# Task requirements:
In the passage on Mu below, why does Mu use RDMA permissions to decide whose memory writes followers accept in phase-2?

# Given passage:
(begin)
In my mind, Mu maps rather perfectly to Paxos/MultiPaxos, adjusted for the RDMA usage. Accept phase is pretty much Paxos phase-2. The leader directly writes to the follower’s memory. Mu does not use protocol-specific acks, but there is still an RDMA-level ack for successfully writing memory and thus completion of phase-2. Of course in Paxos, followers must check the ballot before accepting an operation in Phase-2. This requires processing and will negate the benefits of direct memory access. To work around the problem, Mu uses RDMA permissions to control whose memory writes are accepted in phase-2. The bottom line, however, is that we have a single round trip phase-2 capable of rejecting messaging from “wrong” leaders, just like in Paxos.

Paxos elects a leader in phase-1. In Mu, the equivalent of phase-1 consists of 2 sub-phases. First, a prospective leader contacts the quorum of followers and tells them to change the permissions from an old leader to itself. This prevents the old leader from writing to a quorum and makes it stop. This quorum becomes “the leader’s go-to quorum”, as it can only write to the nodes from that quorum due to permissions. In the second sub-phase, the prospective leader learns of the past proposal/ballot number and any past operations to recover. The leader then picks a higher proposal number and writes it back. Just like in Paxos/MultiPaxos, the leader must recover the learned commands.

Another prominent part of the paper is the failure detector. The authors claim that it allows for fast leader failover. The detector operates by a pull mechanism — a leader maintains a heartbeat counter in its memory, and increments it periodically, the followers read the counter and depending on the counter’s progress adjust the “badness” score. If the counter moves too slow or does not move (or not readable at all?), the badness score becomes high, causing the follower to decide that a leader has failed and try to take over.

As always, the paper has way more details than I can cover in a short summary. Our group’s presentation by Mohit Garg is available on YouTube:

Discussion

1) Performance. Microsecond latency covers only replication and does not include any of the client interactions or request capture. These components may add a significant delay to the client-observed latency. Moreover, the throughput figure has latency that is at least somewhat close to 1 microsecond only at the low-end of the throughput curve. Pushing more operations degrades latency quite significantly — up to 15 microseconds. Of course, it is worth noting that this is with batching enabled, so still pretty impressive.

2) Use of RDMA permissions for leader enforcement. This looked familiar to me… Until I was reminded that in the 17th reading group meeting we looked at the “Impact of RDMA on agreement” paper by the same authors.

3) Quorums. Since the protocol relies on the permissions to be explicitly granted to a leader when it contacts a quorum, that leader cannot use any other quorum, as it won’t have permissions to access it. We were not very sure why a leader cannot contact all nodes and try to get permissions to all of them. It still needs only the majority to succeed, but having more than the quorum of nodes who can accept writes from leader may be handy, since trying to write to more nodes than the minimal quorum can be useful for controlling the tail latency and tolerating strugglers.
(end)
# Material provided:
(begin)
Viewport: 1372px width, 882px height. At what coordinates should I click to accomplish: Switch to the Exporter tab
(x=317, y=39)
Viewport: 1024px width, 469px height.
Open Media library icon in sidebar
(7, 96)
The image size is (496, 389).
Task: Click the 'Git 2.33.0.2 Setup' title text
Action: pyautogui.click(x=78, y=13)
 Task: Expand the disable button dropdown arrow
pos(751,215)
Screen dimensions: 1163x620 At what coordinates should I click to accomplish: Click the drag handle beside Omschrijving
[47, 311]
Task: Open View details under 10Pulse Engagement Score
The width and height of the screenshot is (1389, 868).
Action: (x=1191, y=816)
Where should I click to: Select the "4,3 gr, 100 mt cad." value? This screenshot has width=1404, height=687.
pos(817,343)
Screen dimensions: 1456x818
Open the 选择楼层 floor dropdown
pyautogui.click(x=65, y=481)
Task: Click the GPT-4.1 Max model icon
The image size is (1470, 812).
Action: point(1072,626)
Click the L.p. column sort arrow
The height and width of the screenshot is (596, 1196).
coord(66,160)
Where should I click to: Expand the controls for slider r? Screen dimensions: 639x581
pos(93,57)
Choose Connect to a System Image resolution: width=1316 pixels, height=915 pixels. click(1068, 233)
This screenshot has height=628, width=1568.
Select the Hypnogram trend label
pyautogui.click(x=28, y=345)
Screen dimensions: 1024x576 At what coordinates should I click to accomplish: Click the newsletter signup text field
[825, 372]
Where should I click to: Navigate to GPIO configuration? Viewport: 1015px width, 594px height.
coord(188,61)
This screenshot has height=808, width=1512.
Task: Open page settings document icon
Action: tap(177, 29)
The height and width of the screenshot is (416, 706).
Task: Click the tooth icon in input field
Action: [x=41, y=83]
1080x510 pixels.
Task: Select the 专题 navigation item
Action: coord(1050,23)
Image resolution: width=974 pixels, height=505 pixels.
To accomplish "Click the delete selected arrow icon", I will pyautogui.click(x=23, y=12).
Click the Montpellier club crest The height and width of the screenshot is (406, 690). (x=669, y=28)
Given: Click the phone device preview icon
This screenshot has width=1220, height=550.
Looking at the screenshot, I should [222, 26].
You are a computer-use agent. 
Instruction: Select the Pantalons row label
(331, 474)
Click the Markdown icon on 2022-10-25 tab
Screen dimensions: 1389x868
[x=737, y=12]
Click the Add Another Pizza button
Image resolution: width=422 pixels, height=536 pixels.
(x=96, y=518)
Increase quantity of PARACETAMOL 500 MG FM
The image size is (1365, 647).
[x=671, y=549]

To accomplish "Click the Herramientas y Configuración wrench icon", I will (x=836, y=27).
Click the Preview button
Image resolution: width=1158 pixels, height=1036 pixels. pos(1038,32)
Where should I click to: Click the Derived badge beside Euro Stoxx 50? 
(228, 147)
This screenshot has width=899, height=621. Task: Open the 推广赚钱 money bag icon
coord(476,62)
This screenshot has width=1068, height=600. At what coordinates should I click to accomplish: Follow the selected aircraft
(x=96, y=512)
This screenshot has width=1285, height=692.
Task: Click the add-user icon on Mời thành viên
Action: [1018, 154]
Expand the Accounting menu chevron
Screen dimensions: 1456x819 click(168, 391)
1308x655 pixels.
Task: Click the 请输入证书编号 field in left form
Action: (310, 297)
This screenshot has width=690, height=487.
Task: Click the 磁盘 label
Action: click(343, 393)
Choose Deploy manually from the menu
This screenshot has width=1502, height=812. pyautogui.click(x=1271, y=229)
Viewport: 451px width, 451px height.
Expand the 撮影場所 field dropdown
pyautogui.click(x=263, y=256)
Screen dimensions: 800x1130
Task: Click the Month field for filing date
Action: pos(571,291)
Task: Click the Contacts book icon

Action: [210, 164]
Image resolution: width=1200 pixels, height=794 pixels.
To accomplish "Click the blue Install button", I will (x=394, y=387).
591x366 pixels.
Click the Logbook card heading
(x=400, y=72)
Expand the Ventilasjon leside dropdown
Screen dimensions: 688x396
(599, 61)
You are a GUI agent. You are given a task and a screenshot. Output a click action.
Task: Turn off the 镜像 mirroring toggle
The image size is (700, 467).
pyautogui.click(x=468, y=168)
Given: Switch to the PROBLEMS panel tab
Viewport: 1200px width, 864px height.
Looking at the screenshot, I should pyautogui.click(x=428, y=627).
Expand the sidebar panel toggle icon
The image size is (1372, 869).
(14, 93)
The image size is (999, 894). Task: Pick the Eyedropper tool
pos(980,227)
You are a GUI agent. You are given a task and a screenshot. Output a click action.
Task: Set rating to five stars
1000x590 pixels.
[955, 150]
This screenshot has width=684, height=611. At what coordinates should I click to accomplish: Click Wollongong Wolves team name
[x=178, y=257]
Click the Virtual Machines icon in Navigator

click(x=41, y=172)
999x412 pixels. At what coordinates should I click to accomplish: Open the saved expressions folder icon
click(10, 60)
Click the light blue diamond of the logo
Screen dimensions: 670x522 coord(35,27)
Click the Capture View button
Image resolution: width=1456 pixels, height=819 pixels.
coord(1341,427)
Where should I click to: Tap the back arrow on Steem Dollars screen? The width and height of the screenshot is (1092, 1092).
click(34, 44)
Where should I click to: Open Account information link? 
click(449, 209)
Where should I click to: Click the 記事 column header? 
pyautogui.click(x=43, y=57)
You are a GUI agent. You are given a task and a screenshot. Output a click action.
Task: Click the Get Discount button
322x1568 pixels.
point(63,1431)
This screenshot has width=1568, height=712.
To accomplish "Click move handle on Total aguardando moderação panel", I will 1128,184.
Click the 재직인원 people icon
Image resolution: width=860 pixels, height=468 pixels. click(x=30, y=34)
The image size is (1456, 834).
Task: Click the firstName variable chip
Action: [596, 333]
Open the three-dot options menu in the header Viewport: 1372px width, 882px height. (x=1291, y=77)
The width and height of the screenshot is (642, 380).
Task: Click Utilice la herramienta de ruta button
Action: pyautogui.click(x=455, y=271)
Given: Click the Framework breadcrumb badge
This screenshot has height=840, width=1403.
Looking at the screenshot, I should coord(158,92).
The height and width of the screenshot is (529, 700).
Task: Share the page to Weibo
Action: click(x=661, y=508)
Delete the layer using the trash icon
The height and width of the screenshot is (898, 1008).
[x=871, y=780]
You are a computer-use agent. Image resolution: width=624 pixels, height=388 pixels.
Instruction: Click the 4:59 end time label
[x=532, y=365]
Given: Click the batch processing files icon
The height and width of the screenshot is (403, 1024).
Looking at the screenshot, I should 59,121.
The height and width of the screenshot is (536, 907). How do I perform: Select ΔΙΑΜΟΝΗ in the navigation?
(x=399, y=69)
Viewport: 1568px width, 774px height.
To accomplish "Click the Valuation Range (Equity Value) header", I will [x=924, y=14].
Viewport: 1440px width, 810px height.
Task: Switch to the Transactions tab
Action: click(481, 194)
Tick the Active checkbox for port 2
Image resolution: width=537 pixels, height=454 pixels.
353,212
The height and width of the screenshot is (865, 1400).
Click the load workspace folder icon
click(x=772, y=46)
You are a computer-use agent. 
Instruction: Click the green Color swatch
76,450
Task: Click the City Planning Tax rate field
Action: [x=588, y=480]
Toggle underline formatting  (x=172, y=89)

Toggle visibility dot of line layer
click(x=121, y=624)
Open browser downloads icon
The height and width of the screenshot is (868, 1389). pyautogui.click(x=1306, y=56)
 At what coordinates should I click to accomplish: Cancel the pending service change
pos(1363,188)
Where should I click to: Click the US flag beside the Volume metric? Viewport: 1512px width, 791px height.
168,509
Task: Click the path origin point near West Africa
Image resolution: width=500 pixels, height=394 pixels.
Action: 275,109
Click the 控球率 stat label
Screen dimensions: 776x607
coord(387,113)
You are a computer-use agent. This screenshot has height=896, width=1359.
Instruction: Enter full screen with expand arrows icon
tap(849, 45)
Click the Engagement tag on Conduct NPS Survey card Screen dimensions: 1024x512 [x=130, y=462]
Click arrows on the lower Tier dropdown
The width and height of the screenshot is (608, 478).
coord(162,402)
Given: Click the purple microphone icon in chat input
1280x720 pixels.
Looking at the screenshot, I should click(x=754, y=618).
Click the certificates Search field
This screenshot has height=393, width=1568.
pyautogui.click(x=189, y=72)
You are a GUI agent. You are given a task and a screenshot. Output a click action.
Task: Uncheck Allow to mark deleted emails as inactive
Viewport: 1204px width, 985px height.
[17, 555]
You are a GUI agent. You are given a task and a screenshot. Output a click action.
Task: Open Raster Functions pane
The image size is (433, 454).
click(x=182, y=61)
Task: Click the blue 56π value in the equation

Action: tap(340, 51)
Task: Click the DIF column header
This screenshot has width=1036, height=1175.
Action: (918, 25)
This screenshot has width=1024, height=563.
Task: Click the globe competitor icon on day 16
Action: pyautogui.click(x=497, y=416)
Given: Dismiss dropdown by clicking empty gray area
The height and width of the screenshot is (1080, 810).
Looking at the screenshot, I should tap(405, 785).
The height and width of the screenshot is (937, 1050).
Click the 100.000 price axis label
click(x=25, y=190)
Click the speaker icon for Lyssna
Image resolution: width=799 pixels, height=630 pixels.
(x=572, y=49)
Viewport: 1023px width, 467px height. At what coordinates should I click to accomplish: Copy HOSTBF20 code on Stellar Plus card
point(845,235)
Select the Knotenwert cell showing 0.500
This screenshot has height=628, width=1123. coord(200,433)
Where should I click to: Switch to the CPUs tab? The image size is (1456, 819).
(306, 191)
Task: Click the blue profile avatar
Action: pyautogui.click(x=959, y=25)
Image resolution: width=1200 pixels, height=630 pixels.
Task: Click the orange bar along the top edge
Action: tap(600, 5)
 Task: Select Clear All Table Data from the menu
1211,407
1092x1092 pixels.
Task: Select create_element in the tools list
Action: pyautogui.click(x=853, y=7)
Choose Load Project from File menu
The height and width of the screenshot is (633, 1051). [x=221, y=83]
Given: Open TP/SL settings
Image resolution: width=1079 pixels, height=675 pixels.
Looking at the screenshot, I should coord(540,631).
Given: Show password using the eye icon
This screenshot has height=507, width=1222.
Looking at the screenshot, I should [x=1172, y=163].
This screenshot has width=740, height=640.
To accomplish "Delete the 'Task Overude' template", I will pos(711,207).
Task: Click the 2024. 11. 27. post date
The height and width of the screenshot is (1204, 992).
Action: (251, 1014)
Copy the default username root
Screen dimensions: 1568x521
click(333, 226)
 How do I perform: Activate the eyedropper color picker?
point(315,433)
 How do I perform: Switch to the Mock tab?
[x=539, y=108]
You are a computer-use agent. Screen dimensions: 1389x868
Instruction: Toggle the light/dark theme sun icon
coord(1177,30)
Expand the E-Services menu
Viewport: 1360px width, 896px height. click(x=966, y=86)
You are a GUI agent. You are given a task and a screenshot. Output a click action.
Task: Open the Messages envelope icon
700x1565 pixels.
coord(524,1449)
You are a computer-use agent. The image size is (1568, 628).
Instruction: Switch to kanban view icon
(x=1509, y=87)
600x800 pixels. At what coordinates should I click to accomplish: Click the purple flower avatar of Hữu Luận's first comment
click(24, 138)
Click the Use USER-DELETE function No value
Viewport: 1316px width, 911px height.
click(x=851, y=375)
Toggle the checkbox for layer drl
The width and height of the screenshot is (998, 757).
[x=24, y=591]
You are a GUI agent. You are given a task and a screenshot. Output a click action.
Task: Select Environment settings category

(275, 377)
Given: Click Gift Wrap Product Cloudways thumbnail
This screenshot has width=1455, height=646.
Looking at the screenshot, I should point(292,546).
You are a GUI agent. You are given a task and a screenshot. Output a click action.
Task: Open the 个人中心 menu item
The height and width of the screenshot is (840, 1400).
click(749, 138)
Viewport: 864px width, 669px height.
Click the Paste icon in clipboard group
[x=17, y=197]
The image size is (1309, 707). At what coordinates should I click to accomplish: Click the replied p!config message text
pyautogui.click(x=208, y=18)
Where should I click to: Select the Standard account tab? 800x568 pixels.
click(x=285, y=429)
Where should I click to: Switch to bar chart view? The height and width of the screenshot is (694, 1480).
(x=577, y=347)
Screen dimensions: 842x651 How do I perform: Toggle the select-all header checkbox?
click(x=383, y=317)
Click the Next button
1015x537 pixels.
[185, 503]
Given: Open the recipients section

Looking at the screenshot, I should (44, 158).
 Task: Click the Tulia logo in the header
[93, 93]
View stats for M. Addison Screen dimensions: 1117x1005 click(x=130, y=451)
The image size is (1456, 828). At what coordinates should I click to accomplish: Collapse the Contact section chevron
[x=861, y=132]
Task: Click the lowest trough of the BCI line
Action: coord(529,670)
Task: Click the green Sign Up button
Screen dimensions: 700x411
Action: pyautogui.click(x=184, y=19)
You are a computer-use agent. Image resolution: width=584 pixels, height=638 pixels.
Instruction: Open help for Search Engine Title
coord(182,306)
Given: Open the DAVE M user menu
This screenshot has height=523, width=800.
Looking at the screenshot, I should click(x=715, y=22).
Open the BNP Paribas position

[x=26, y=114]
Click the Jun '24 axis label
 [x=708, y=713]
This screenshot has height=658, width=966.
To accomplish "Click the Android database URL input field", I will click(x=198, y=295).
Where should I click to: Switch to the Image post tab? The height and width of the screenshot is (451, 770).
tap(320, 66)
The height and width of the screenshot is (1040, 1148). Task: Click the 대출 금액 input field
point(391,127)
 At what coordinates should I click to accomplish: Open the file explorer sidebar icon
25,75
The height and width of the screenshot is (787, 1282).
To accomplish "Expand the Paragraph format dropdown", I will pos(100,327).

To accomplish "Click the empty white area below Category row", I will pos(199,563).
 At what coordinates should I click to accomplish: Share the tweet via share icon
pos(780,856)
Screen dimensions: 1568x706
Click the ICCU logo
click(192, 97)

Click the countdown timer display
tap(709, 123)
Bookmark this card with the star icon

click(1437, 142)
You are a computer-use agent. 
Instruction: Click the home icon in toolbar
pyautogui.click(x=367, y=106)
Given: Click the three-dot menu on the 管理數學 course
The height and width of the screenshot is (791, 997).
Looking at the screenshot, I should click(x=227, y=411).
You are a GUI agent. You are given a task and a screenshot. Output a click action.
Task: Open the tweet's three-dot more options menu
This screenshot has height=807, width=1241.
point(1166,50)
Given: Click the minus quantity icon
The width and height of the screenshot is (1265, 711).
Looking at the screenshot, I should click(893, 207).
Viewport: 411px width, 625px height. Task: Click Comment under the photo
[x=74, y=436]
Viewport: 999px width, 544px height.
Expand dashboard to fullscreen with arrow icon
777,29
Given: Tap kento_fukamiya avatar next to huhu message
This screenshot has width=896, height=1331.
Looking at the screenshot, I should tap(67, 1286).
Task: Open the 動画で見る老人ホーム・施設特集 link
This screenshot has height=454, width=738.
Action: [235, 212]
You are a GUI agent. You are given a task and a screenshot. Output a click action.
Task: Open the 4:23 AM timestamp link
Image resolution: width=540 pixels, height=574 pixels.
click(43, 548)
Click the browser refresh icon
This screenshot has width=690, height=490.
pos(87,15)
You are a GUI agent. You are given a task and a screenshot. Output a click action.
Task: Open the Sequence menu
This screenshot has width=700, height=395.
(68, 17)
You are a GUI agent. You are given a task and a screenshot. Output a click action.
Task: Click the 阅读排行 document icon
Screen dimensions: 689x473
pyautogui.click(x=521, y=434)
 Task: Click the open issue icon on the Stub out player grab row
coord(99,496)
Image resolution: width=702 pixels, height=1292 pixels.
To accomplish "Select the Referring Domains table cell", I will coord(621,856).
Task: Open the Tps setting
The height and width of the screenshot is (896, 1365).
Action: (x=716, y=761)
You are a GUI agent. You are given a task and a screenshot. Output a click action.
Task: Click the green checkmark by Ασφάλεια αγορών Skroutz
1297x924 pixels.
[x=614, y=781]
(end)
# Response to this task:
In Paxos, followers must check the ballot before accepting an operation in phase-2, and that check requires processing that would negate the benefits of direct memory access. Mu works around this by using RDMA permissions to control which leader's writes are accepted. Phase-2 still takes a single round trip and can reject messages from "wrong" leaders.